As I pushed forward through these challenges, I took time when I could to research the certain unique problems I encountered along the way, and at some point I stumbled onto a blog.  I don't recall which blog it was that I first read, but I began reading this blog and using the challenges to learn more about testing in general.  Then one blog linked to another, Google Reader began suggest some other similar blogs, and suddenly a new world of testing was open to me, and as I learned, read, and absorbed new ideas, and techniques, and it transformed my understanding and view of the field.

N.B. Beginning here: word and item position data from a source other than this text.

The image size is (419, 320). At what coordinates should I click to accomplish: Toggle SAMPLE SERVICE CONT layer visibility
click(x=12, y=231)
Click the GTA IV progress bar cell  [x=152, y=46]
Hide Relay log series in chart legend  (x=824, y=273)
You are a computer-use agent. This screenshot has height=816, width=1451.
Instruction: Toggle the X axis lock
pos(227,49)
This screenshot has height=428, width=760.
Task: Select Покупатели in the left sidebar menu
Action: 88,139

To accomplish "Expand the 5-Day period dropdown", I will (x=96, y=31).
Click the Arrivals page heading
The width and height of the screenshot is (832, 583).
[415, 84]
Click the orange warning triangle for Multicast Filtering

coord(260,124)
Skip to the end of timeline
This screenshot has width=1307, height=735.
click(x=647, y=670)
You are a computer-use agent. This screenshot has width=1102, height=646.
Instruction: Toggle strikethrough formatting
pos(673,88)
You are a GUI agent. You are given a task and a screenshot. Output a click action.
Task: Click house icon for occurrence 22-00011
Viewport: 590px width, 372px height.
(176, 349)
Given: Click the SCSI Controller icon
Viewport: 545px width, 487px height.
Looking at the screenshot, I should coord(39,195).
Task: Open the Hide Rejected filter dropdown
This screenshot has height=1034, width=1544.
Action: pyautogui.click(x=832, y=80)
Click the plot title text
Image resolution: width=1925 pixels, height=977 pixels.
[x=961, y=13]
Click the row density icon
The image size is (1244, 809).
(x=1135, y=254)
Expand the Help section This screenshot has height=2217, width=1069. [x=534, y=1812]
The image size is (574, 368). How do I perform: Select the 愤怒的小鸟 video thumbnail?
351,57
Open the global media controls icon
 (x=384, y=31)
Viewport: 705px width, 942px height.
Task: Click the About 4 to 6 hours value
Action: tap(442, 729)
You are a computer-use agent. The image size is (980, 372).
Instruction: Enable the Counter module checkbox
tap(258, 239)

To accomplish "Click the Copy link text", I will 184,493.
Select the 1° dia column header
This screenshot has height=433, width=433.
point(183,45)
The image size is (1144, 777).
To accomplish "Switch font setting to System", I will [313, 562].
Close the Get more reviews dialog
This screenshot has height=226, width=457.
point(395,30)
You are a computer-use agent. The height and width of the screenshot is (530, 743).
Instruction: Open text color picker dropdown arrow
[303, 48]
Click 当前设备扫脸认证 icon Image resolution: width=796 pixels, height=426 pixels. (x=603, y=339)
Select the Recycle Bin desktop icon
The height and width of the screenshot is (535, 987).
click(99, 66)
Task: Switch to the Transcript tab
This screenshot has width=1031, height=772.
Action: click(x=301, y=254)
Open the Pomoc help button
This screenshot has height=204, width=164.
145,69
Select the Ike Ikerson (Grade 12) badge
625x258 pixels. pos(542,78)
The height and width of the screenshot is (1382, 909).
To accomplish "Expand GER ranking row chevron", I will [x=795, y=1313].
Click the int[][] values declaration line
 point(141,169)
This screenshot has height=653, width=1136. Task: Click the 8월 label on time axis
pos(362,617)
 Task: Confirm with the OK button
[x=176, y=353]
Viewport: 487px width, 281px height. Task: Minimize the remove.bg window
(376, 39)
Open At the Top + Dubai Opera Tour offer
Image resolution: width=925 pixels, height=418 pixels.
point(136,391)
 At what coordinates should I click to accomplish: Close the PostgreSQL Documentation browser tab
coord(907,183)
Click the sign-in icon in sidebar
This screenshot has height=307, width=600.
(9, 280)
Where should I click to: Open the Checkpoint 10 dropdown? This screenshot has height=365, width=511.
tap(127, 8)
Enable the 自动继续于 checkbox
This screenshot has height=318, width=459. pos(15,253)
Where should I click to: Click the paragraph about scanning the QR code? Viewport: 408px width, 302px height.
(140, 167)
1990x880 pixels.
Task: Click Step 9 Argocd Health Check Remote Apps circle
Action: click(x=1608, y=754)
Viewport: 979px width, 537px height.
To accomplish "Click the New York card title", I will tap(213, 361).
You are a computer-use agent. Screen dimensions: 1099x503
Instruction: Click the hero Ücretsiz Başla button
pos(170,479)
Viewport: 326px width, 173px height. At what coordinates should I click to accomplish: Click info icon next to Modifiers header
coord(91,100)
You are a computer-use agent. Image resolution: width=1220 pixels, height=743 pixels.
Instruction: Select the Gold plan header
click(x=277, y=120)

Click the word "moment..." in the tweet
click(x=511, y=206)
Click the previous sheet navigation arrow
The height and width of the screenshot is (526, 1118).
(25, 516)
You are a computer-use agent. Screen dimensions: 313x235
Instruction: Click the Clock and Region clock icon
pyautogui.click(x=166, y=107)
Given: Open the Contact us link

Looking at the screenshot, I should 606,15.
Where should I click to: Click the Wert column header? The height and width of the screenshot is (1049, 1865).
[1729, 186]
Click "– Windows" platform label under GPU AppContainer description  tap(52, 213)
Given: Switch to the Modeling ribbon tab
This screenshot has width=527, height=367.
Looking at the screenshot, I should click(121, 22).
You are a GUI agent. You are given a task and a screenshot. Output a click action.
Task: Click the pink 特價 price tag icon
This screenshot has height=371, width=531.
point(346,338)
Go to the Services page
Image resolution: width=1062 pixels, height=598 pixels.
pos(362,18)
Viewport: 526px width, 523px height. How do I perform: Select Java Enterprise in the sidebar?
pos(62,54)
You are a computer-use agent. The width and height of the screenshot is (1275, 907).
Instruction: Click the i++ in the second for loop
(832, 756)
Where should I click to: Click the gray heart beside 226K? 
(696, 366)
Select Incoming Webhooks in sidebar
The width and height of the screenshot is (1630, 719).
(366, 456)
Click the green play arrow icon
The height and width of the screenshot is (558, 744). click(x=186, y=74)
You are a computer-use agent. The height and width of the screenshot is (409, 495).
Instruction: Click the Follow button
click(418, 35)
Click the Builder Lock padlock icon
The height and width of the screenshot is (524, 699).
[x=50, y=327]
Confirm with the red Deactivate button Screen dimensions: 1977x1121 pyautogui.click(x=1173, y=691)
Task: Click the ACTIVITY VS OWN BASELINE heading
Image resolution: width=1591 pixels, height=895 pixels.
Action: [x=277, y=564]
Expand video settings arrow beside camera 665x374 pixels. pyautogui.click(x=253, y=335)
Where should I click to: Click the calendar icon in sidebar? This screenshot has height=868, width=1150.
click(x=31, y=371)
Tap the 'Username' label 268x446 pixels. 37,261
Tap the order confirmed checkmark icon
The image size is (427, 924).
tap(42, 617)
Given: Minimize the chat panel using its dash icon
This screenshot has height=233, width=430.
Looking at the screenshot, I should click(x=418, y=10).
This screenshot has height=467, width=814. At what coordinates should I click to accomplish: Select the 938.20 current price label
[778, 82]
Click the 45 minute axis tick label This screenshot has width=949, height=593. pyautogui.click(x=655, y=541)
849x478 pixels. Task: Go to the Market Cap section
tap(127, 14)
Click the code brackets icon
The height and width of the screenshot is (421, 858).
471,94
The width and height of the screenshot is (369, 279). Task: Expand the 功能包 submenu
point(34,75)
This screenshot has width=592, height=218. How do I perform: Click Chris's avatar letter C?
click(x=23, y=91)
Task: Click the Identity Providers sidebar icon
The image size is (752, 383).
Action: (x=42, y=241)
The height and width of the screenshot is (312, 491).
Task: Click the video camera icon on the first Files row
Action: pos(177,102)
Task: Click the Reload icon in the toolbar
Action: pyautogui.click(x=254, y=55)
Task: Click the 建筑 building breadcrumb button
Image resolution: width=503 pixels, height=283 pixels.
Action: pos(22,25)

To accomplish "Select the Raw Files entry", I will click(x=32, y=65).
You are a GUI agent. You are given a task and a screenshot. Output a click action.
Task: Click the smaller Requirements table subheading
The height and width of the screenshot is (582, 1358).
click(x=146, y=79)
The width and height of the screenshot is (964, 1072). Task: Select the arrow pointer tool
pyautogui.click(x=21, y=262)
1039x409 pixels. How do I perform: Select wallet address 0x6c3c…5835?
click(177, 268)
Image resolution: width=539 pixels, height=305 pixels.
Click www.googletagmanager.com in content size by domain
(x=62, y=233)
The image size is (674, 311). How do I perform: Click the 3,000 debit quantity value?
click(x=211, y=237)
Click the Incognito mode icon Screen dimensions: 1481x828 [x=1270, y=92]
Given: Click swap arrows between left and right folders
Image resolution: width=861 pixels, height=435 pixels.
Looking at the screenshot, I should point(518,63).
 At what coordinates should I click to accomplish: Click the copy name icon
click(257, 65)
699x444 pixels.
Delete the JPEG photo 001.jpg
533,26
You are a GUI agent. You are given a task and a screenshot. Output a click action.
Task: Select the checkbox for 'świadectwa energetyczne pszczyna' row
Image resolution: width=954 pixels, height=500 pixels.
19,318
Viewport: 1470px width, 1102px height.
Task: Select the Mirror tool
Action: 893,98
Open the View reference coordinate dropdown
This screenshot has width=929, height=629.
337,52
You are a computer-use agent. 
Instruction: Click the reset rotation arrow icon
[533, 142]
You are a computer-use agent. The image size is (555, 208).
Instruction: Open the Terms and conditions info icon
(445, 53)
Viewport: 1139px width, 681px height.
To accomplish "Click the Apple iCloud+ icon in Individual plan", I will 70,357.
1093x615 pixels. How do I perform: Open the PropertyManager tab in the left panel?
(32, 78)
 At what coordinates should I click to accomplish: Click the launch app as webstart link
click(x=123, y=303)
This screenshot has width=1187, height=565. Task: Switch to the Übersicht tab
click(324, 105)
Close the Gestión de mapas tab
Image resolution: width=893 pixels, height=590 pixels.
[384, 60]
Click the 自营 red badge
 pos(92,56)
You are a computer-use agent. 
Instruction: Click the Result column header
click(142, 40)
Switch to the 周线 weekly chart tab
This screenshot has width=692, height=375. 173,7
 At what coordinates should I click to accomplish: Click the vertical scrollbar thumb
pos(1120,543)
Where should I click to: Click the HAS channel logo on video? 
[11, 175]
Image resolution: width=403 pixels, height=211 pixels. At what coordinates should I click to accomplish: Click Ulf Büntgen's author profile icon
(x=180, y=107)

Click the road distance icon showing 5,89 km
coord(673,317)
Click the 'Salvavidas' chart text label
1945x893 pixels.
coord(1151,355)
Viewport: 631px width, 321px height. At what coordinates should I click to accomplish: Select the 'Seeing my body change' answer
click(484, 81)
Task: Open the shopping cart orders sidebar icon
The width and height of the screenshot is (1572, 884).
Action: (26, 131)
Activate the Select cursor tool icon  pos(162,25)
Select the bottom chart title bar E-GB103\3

Now I am engaged on a new project, one where I am not constrained to a particular tool set, rather constrained to doing the best job I can in testing the application to find bugs, to learn, and to apply as never before new found technology.  Some of my tasks have afforded me the chance and need to develop a test harness, utilizing both C# and Selenium.  Perhaps later I shall try to bring some examples of the generic process  I went through to create and build a test harness for some of the automation tasks that make sense for this project.  For now, it feels good to no longer be back in the dark ages, but to be in the present ever living moment, applying new ideas as I encounter them, learning and building both my knowledge, as well as wisdom on when and where to use certain testing ideas.